== Source records
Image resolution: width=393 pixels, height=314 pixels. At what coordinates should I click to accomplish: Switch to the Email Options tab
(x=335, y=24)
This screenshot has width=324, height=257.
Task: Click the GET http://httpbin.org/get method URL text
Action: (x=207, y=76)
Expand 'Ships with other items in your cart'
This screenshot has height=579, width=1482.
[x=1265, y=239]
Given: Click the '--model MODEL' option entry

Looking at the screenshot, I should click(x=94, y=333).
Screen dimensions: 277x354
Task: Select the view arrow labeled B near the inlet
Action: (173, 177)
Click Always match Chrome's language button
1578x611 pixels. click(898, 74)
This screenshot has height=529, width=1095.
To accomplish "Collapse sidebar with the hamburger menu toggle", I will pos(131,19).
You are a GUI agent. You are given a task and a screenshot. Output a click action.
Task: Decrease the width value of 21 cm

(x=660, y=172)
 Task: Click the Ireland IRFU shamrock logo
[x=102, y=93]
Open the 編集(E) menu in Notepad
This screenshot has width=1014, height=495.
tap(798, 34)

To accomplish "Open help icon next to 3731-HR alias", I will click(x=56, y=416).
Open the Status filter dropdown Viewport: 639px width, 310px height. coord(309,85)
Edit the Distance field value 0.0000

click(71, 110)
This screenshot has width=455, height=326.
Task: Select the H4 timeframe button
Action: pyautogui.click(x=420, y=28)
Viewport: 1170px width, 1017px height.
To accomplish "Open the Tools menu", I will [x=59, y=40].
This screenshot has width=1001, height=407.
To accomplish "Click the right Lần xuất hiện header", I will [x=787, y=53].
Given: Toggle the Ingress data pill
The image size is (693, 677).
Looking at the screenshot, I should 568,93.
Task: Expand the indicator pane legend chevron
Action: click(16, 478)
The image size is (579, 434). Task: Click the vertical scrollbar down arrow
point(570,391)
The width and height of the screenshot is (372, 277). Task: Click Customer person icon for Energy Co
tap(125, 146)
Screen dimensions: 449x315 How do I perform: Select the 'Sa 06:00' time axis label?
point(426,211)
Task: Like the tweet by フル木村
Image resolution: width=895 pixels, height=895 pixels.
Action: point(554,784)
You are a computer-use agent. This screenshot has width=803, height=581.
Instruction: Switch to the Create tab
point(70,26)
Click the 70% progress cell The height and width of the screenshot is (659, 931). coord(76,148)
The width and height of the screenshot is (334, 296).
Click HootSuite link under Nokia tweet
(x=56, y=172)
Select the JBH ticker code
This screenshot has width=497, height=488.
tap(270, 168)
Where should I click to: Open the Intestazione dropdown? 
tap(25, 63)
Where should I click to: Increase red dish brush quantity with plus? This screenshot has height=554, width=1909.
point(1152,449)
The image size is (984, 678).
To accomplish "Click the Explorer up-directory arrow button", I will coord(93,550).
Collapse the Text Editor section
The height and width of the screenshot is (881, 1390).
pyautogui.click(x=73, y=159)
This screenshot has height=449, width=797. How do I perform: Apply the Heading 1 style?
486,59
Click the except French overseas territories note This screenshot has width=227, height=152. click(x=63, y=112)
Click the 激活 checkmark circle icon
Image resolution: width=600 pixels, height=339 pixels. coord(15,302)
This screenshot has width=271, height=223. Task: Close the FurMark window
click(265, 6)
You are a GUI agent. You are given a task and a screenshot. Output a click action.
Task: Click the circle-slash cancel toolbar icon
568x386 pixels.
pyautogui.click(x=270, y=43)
====
__Work request__. All of the data is to be written out again, word for word.

__Output of the exercise__.
Image resolution: width=393 pixels, height=314 pixels. At what coordinates should I click to accomplish: Switch to the Email Options tab
(x=335, y=24)
This screenshot has width=324, height=257.
Task: Click the GET http://httpbin.org/get method URL text
Action: (x=207, y=76)
Expand 'Ships with other items in your cart'
This screenshot has height=579, width=1482.
[x=1265, y=239]
Given: Click the '--model MODEL' option entry

Looking at the screenshot, I should click(x=94, y=333).
Screen dimensions: 277x354
Task: Select the view arrow labeled B near the inlet
Action: (173, 177)
Click Always match Chrome's language button
1578x611 pixels. click(898, 74)
This screenshot has height=529, width=1095.
To accomplish "Collapse sidebar with the hamburger menu toggle", I will pos(131,19).
You are a GUI agent. You are given a task and a screenshot. Output a click action.
Task: Decrease the width value of 21 cm

(x=660, y=172)
 Task: Click the Ireland IRFU shamrock logo
[x=102, y=93]
Open the 編集(E) menu in Notepad
This screenshot has width=1014, height=495.
tap(798, 34)

To accomplish "Open help icon next to 3731-HR alias", I will click(x=56, y=416).
Open the Status filter dropdown Viewport: 639px width, 310px height. coord(309,85)
Edit the Distance field value 0.0000

click(71, 110)
This screenshot has width=455, height=326.
Task: Select the H4 timeframe button
Action: pyautogui.click(x=420, y=28)
Viewport: 1170px width, 1017px height.
To accomplish "Open the Tools menu", I will [x=59, y=40].
This screenshot has width=1001, height=407.
To accomplish "Click the right Lần xuất hiện header", I will [x=787, y=53].
Given: Toggle the Ingress data pill
The image size is (693, 677).
Looking at the screenshot, I should 568,93.
Task: Expand the indicator pane legend chevron
Action: click(16, 478)
The image size is (579, 434). Task: Click the vertical scrollbar down arrow
point(570,391)
The width and height of the screenshot is (372, 277). Task: Click Customer person icon for Energy Co
tap(125, 146)
Screen dimensions: 449x315 How do I perform: Select the 'Sa 06:00' time axis label?
point(426,211)
Task: Like the tweet by フル木村
Image resolution: width=895 pixels, height=895 pixels.
Action: point(554,784)
You are a computer-use agent. This screenshot has width=803, height=581.
Instruction: Switch to the Create tab
point(70,26)
Click the 70% progress cell The height and width of the screenshot is (659, 931). coord(76,148)
The width and height of the screenshot is (334, 296).
Click HootSuite link under Nokia tweet
(x=56, y=172)
Select the JBH ticker code
This screenshot has width=497, height=488.
tap(270, 168)
Where should I click to: Open the Intestazione dropdown? 
tap(25, 63)
Where should I click to: Increase red dish brush quantity with plus? This screenshot has height=554, width=1909.
point(1152,449)
The image size is (984, 678).
To accomplish "Click the Explorer up-directory arrow button", I will coord(93,550).
Collapse the Text Editor section
The height and width of the screenshot is (881, 1390).
pyautogui.click(x=73, y=159)
This screenshot has height=449, width=797. How do I perform: Apply the Heading 1 style?
486,59
Click the except French overseas territories note This screenshot has width=227, height=152. click(x=63, y=112)
Click the 激活 checkmark circle icon
Image resolution: width=600 pixels, height=339 pixels. coord(15,302)
This screenshot has width=271, height=223. Task: Close the FurMark window
click(265, 6)
You are a GUI agent. You are given a task and a screenshot. Output a click action.
Task: Click the circle-slash cancel toolbar icon
568x386 pixels.
pyautogui.click(x=270, y=43)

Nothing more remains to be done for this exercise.